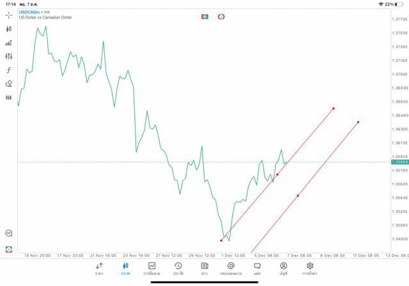Tap the chart analytics icon at lower left
The height and width of the screenshot is (286, 409).
pyautogui.click(x=9, y=234)
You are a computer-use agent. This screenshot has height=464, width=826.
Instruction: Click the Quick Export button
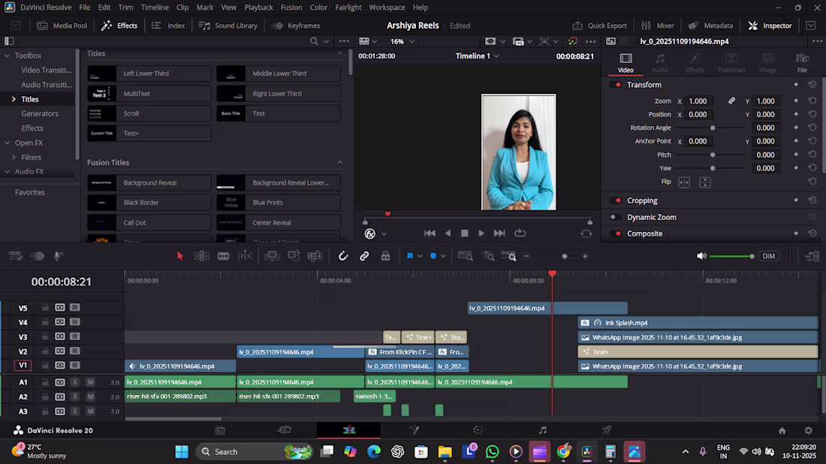[599, 26]
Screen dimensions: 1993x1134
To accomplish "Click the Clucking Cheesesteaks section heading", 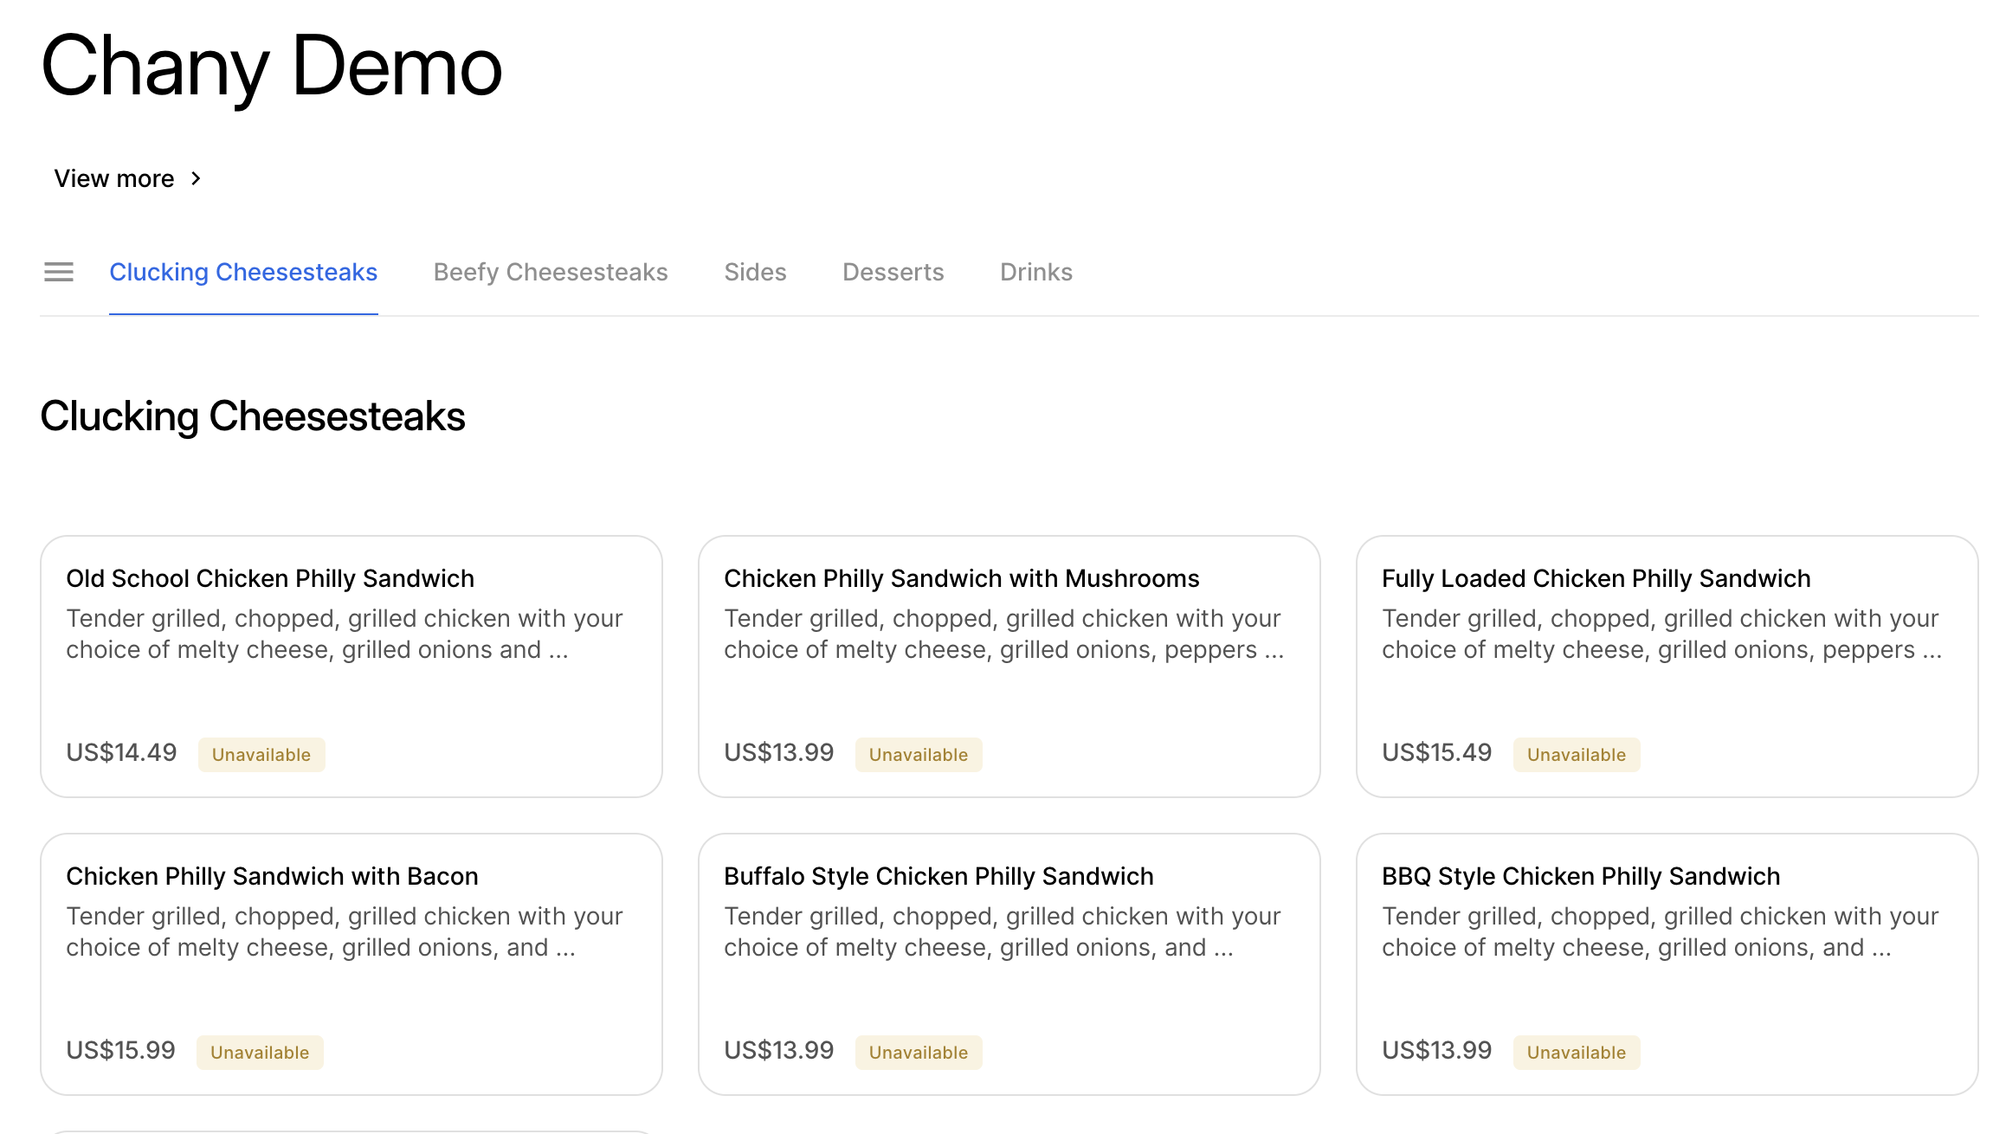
_ _ _ _ _
● **Short task**
Can you set out every line of the material above as a numbered list, skipping any blank lines and leaving the pictures out?

● **Answer to the exercise**
1. Tap the chart analytics icon at lower left
2. The height and width of the screenshot is (286, 409).
3. pyautogui.click(x=9, y=234)
4. You are a computer-use agent. This screenshot has height=464, width=826.
5. Instruction: Click the Quick Export button
6. [599, 26]
7. Screen dimensions: 1993x1134
8. To accomplish "Click the Clucking Cheesesteaks section heading", 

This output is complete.